Almost a million people flocked to the city centre events during the most recent six-week run, which is said to have broken all previous attendance records.
And the value of the 44-day Christmas season – which was calculated based on spending from people visiting the city centre from outwith Edinburgh – is now said to dwarf that generated by the three-day Hogmanay programme, despite the latter’s huge international audience.
Research commissioned by promoters Underbelly and Unique Events, who are in the final year of a £3.9m contract to provide events, found that the Christmas programme was worth nearly £200m, with Hogmanay generating a further £42m.
More than half a million people bought tickets for Christmas events last year, up 40 per cent on the previous year, while footfall figures at key sites were up by more than a third.
Christmas producer Underbelly was given a remit to “reinvigorate” the seasonal line-up by the council in the wake of concerns it had become too tacky. Underbelly created a new arena in St Andrew Square which hosted an ice rink and cabaret shows in an indoor venue.
The findings, from arts consultancy Culture Republic, mean the value of the festive events – which have been hugely expanded since Underbelly was brought in – is more than five times what it was when the last major research into both events was carried out a decade ago.
The last economic analysis of the Hogmanay festival, carried out five years ago, found it was worth £28m to the city. The figure was drawn from research which found all of the city’s major festivals were worth £244m.
At that time the Fringe was valued at £142m while the Tattoo and Book Festival were said to bring in £34m and £5m respectively. However, the number of Fringe shows has shot up from 2453 in 2010 to 3193 last summer – an increase of almost a third – with an extra 40 venues now on board.

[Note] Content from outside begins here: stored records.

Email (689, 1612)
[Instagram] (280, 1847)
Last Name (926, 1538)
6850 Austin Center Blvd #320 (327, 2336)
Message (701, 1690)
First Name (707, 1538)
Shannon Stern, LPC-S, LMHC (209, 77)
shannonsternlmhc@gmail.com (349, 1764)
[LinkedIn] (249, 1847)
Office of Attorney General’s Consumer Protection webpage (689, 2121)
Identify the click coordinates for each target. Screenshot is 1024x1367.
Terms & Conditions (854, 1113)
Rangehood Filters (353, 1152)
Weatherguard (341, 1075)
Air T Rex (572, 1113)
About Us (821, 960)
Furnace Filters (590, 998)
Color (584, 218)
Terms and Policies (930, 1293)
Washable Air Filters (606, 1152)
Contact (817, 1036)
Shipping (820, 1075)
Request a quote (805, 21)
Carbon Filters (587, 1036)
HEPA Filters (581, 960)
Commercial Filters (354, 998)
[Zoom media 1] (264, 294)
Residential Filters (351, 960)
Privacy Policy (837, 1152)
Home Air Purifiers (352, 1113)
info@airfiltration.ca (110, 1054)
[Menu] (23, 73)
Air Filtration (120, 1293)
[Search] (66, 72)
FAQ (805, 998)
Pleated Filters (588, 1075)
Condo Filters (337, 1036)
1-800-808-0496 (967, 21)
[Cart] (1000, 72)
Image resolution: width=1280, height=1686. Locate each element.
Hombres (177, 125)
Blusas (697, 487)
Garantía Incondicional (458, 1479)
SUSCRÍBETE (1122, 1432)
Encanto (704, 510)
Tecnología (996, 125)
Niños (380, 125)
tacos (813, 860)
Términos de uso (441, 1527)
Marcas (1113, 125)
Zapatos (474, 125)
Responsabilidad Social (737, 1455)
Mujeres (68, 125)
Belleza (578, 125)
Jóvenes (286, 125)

Underbelly director Charlie Wood said: “The research only counted people who said their sole or main reason for coming into the city centre was an event at Christmas or Hogmanay. The study effectively looked at new money that has come into the city, it doesn’t include people who stay in Edinburgh.
“A big part of the reason the Christmas figure is so high is that people are coming into the city at a time when they want to celebrate in bars and restaurants and also spend money on Christmas shopping.
“It’s a lot different from the Fringe when a lot of people just buy tickets for shows and have a few drinks. The Christmas programme also runs for twice as long.”
Pete Irvine, managing director of Unique Events, said: “We’re very pleased these figures bear out what we know, which is that Hogmanay and Christmas have an extraordinary effect on the winter economy of the city.
“We know millions of people watch Edinburgh’s Hogmanay on global television news and that the world comes to party at ‘the home of Hogmanay’. Once again we can see they contribute hugely in return.”
Julie Tait, chief executive of Culture Republic, said: “It’s clear to see Edinburgh’s winter festivals are going from strength to strength.”